Wynn joined GDIT from MITRE where she was the vice president and director of in the Center for Enterprise Modernization(CEM) where she led the non-profit’s work in support of the Department of Veterans Affairs(VA) mission and priorities for delivering the highest rated customer service and healthcare to our veterans and their families. CEM is one of seven federally funded research and development centers that MITRE operates for the US Government delivering MITRE’s brand of system engineering programs . Prior to MITRE, Wynn was a vice president for Strategy and Market Development , Global Public Sector for RSA, the security division of Dell Technologies. There she was responsible for developing and executing integrated cyber strategies for state and local agencies , including the implementation of strategic products and partnerships and the execution of the NIST cybersecurity framework. She has also held executive leadership positions at Dell EMC as Vice President of the Global Residency Practice and at Hewlett Packard, where she was vice president for Technology support services and Consulting Service’s Global Business Operations.

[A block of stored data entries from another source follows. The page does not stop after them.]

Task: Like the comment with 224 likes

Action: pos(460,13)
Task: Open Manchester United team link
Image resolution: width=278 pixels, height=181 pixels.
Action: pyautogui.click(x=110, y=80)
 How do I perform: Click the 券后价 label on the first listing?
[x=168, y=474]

Prior to her global roles, Wynn spent over 15 years in executive leadership positions at Digital, Compaq and Hewlett Packard where she is a proven leader with a deep background in customer engagement and business transformation in public sector divisions for publicly traded high-technology companies. Wynn supported the complex and large-scale optimization of these Information Technology companies’ modernization efforts due to mergers and consolidations which gave her a unique perspective across change management, governance, strategy and implementation outcome areas.
She has earned recognition for her trailblazer leadership as an advocate for programs for youth in health care, community service and education with a strong focus on the science, technology , engineering and math fields. This recognition has afforded her the opportunity to continue to serve and contribute to her community through her participation on several boards.

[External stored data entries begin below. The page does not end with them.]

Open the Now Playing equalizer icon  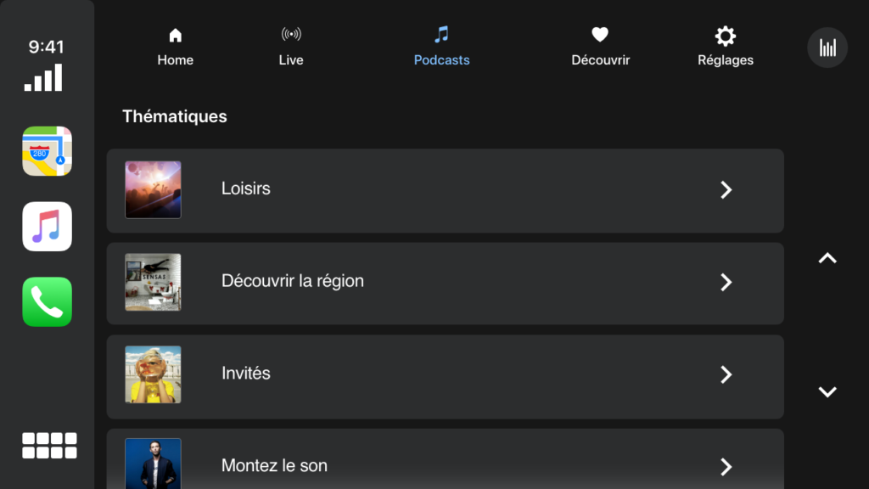tap(827, 48)
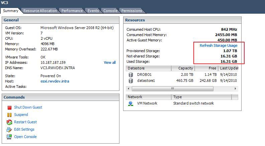This screenshot has height=146, width=265.
Task: Click the Edit Settings icon
Action: (9, 130)
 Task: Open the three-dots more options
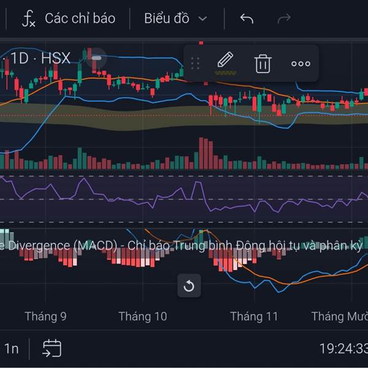[301, 63]
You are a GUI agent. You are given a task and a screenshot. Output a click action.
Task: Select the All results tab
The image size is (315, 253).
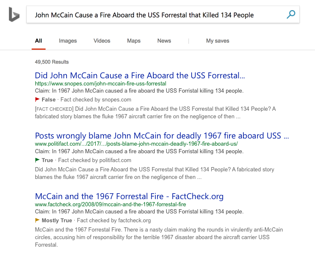[38, 41]
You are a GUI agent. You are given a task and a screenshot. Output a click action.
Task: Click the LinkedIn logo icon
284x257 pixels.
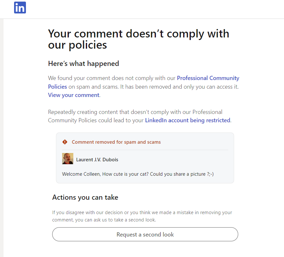point(20,8)
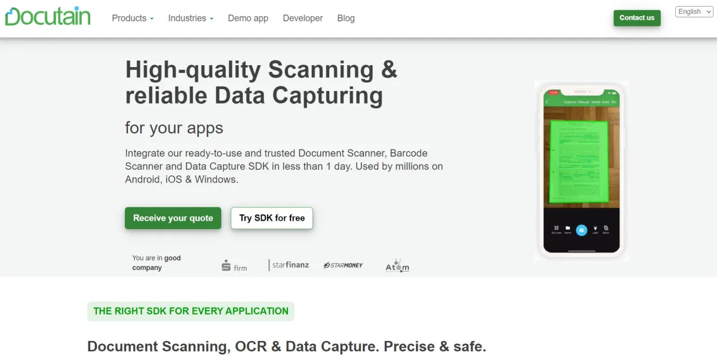
Task: Select Developer in the navigation menu
Action: (x=302, y=18)
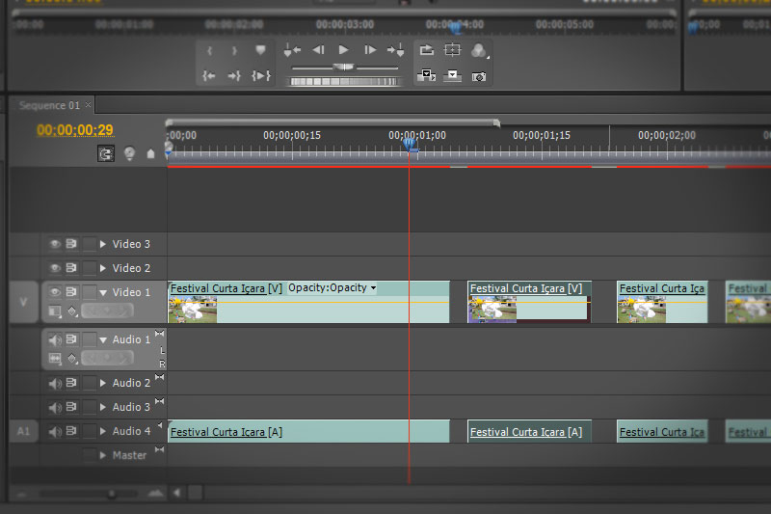This screenshot has height=514, width=771.
Task: Toggle the Snap magnet icon in timeline
Action: 106,153
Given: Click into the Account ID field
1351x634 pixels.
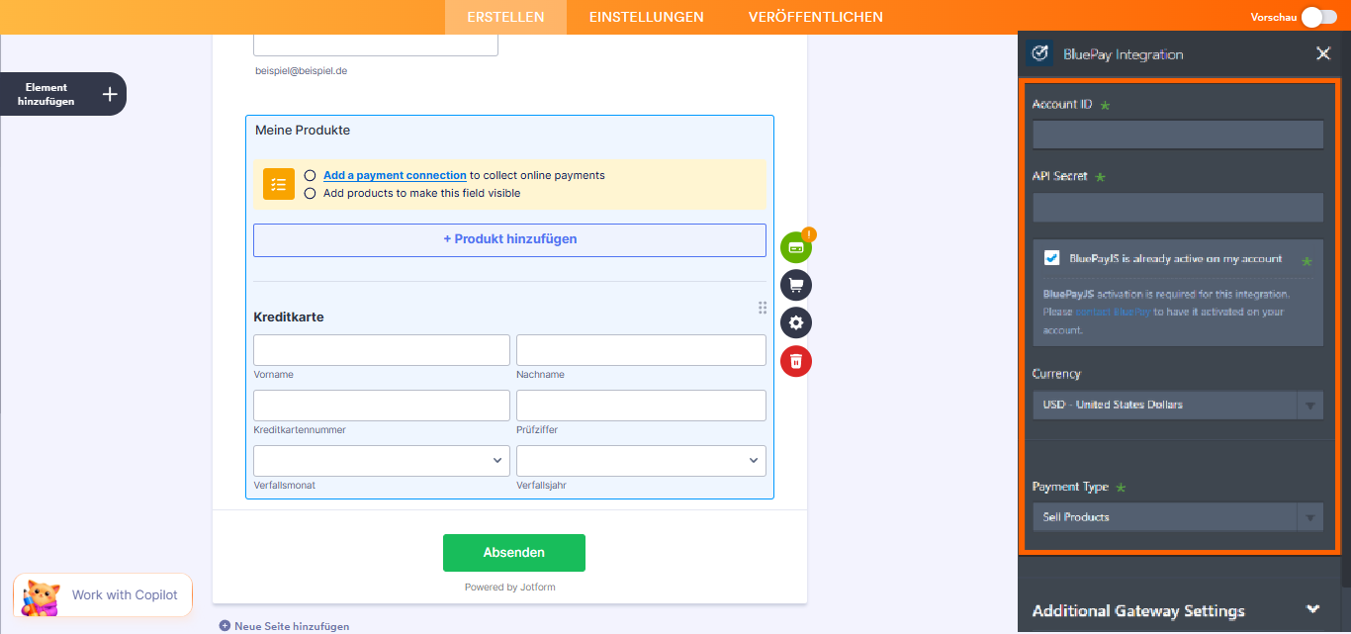Looking at the screenshot, I should (x=1177, y=135).
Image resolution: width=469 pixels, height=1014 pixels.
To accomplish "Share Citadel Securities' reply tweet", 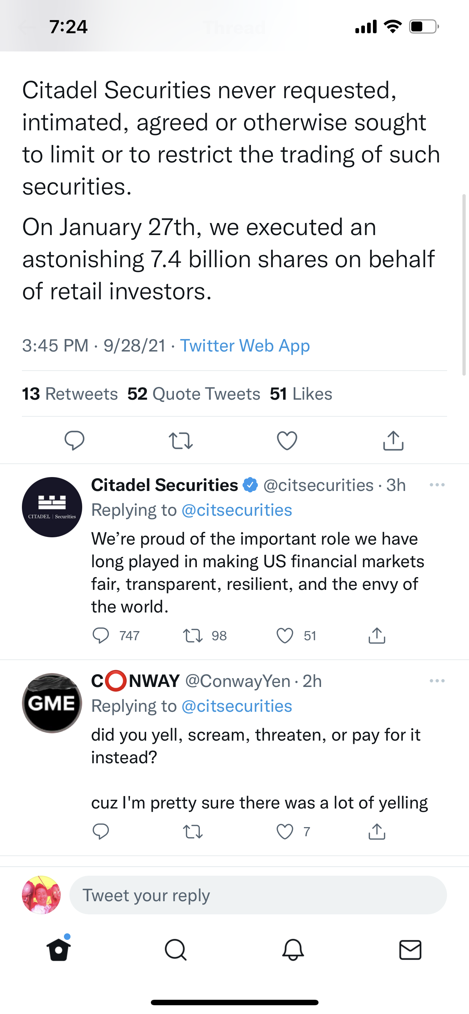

Wynn is the vice chair of Advancing Minorities' Interest in Engineering, on the executive board as Secretary for the National Center for Children and Families, on the board for Georgetown Preparatory School, (the nation’s oldest Jesuit high school and alumni of two Supreme Court Justices). She has also been a member of the Executive Leadership council, and the Black Data Processors Association which honored her with the Epsilon Award for Career Achievement and also served on Howard University’s Business Advisory Council. She also serves on the Maryland Technology Council (MTC) as a venture mentoring professional for biomedical and technology companies to save lives, secure our nation and improve the quality of life through innovation. She has also been a lecturer at Harvard Medical School for Career Advancement and Leadership Skills for Women in Health Care.
She has received the Federal 100 Achievement Award, two time winner for Women of Color in technology Distinguished Achiever Award and has been named among the Top 100 Executives by Uptown/NAACP for blacks in corporate America.
She holds bachelor’s degrees in economics and mathematics from the University of Denver and an MBA in accounting and finance from the Simon Graduate School of Business at the University of Rochester. She is a consummate learner and has participated in executive development programs at the Wharton School at the University of Pennsylvania, Babson College and the Anderson School of Business at the University of California Los Angeles.
She is a wife and a mother of two children who both are pursuing their relentless desire to serve others through their academic careers where her son is a graduate of the US Naval Academy and her daughter is working on an advanced masters degree in nursing informatics at Johns Hopkins University.